To find out the required buffer size, first call the function with NULL as buffer parameter, the function then returns the required buffer size.

That way the ownership of the allocated memory is always on the right side of the FFI boundary, you don't have to mem::forget and you don't have to remember where to free the memory.

That kind of interface is a very interesting direction. The only down-side is that there is one more FFI back&forth to obtain the length before passing the then allocated buffer.
Anyways, I'd like to try it out and benchmark it. Am I correct in understanding that we need to copy the contents of the already allocated String new_string into the output buffer *mut u8 new_message? My naive implementation is below - can it be improved?

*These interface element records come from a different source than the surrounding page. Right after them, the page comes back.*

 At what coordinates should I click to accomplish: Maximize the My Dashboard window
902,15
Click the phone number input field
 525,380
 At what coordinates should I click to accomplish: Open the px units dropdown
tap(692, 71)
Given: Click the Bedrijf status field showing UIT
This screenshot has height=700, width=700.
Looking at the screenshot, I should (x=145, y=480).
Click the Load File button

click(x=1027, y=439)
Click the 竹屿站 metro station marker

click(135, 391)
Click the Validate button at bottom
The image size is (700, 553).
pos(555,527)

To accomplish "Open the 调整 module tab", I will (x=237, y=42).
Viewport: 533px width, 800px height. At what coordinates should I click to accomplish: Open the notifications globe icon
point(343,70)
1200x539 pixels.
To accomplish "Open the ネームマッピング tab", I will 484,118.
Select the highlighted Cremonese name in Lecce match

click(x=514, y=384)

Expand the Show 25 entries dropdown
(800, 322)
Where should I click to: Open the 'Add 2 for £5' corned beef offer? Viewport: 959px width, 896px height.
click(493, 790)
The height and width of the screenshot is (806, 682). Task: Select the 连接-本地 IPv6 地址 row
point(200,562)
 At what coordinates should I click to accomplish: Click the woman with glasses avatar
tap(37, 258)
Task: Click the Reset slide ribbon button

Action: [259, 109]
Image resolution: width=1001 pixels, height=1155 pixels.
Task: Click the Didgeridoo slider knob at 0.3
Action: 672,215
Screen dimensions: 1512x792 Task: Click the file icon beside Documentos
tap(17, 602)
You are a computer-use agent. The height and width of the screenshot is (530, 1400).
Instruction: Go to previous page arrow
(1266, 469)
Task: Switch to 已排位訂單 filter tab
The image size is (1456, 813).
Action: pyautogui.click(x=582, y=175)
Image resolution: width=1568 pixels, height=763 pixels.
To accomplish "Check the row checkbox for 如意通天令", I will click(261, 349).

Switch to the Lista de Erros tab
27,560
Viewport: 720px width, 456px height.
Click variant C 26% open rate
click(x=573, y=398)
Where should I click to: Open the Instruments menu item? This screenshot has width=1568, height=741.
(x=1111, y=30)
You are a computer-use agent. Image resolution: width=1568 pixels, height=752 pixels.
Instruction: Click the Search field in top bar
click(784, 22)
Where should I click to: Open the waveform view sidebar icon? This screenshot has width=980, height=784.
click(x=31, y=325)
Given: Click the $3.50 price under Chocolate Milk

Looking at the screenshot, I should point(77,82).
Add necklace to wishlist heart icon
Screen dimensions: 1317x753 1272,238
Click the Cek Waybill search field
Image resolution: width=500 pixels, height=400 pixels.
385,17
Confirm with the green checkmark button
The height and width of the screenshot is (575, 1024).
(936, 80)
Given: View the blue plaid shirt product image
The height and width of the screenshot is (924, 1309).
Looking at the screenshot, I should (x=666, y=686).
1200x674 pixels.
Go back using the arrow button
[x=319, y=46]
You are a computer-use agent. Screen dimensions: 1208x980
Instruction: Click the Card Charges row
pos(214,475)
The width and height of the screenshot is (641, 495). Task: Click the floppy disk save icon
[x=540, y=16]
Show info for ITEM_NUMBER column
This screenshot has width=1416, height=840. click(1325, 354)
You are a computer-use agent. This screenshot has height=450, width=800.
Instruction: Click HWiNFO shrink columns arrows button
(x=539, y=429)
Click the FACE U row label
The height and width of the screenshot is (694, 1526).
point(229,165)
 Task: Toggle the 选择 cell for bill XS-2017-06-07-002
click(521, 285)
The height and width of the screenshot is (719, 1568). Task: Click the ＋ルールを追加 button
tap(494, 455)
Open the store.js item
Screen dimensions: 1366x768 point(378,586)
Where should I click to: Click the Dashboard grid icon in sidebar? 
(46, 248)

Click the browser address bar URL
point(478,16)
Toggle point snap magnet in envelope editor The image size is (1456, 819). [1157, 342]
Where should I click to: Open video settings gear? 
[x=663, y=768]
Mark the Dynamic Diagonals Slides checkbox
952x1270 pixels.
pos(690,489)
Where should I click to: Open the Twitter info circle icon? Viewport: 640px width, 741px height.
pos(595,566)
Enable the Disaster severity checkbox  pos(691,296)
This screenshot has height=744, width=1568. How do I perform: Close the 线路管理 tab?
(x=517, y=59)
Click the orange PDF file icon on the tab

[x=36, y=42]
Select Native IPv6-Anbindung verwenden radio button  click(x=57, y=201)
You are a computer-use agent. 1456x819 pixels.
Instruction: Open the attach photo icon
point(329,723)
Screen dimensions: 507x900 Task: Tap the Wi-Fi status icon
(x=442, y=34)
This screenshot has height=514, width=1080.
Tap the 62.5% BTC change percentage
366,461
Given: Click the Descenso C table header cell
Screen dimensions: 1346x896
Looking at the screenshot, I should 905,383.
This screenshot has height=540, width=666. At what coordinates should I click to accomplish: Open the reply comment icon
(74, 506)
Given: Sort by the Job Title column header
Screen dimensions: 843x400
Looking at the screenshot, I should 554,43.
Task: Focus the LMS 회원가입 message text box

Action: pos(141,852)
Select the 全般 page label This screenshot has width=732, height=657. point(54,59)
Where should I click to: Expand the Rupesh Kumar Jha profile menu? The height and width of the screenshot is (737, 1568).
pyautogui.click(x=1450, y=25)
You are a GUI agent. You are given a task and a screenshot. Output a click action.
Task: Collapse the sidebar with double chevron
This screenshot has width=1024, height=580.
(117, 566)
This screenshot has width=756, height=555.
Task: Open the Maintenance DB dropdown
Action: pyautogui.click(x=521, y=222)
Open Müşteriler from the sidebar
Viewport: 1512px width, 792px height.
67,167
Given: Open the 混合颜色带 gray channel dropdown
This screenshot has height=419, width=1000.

pub extern fn greet_from_rust(message: *const u8, message_len: size_t, new_message: *mut u8, new_message_len: *mut size_t) {
  assert!(!message.is_null());
  assert!(!new_message.is_null());
  assert!(!new_message_len.is_null());
  let message_slice = unsafe { slice::from_raw_parts(message, message_len as usize) };
  let new_message_slice = unsafe { slice::from_raw_parts_mut(new_message, 10 as usize) };
  let new_message_len_slice = unsafe { slice::from_raw_parts_mut(new_message_len, 1 as usize) };

  let mut new_string: String = "hey, ".to_owned();
  let message = str::from_utf8(message_slice).unwrap();
  new_string.push_str(message);

  let new_string_length = new_string.len();
  new_message_len_slice[0] = new_string_length;

  let new_string_bytes = new_string.into_bytes();
  for i in 0..new_string_length {
    new_message_slice[i] = new_string_bytes[i];
  }
}

There's no need to allocate at all inside the function:

...
let prefix = "hey, ";
new_message_slice[..prefix.len()].clone_from_slice(prefix);
new_message_slice[prefix.len()..prefix.len() + message_slice.len()].clone_from_slice(message_slice);

(Disclaimer: written without compiler aid and untested...)

EDIT: it's clone_from_slice, not copy_from_slice

1 Like

Perfect, it's all working now. Thanks!